(Pixel coordinate grounding data)
········
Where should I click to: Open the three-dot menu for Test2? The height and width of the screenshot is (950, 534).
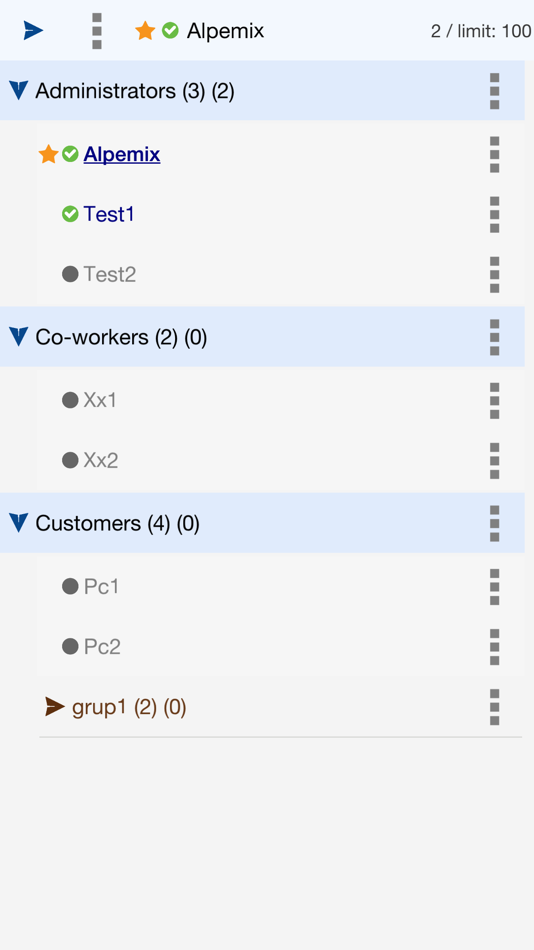(x=495, y=274)
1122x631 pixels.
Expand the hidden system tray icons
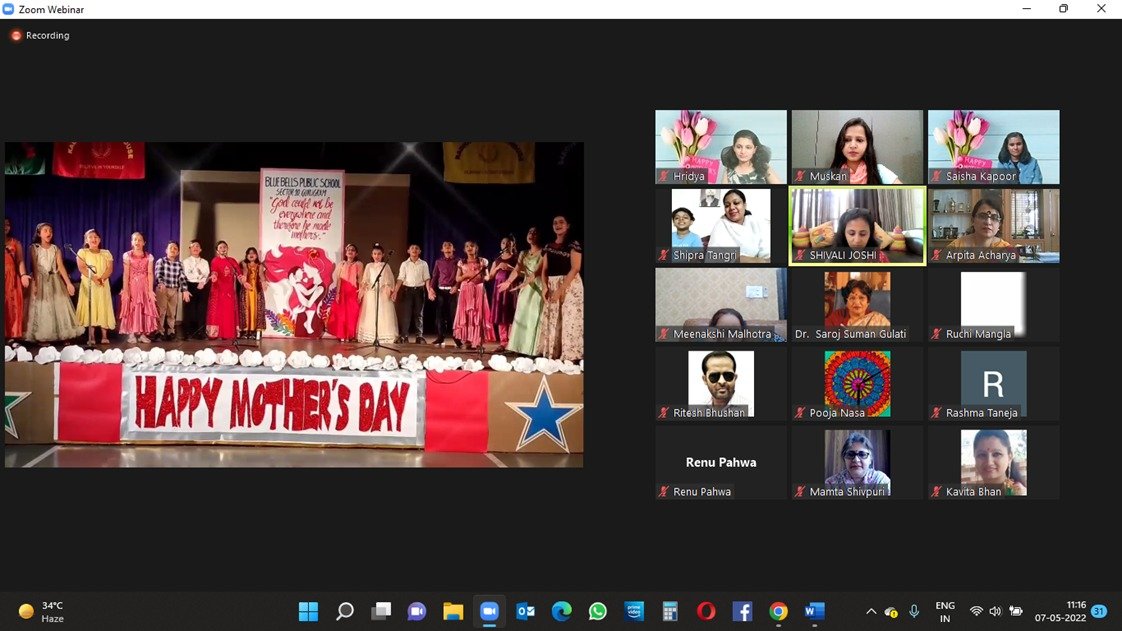870,611
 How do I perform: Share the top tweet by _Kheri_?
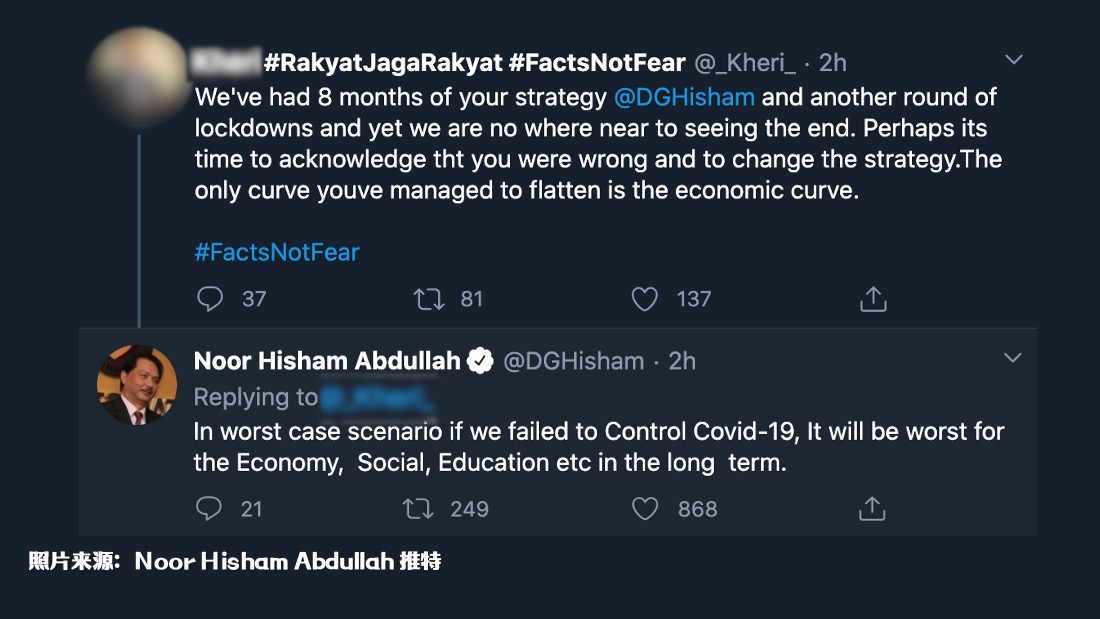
········
• _Requirement_
Make a verbatim copy of all the entries and strip out the pictures.

• _Task result_
Where should I click to: Open the three-dot menu for Test2? The height and width of the screenshot is (950, 534).
(x=495, y=274)
1122x631 pixels.
Expand the hidden system tray icons
870,611
 How do I perform: Share the top tweet by _Kheri_?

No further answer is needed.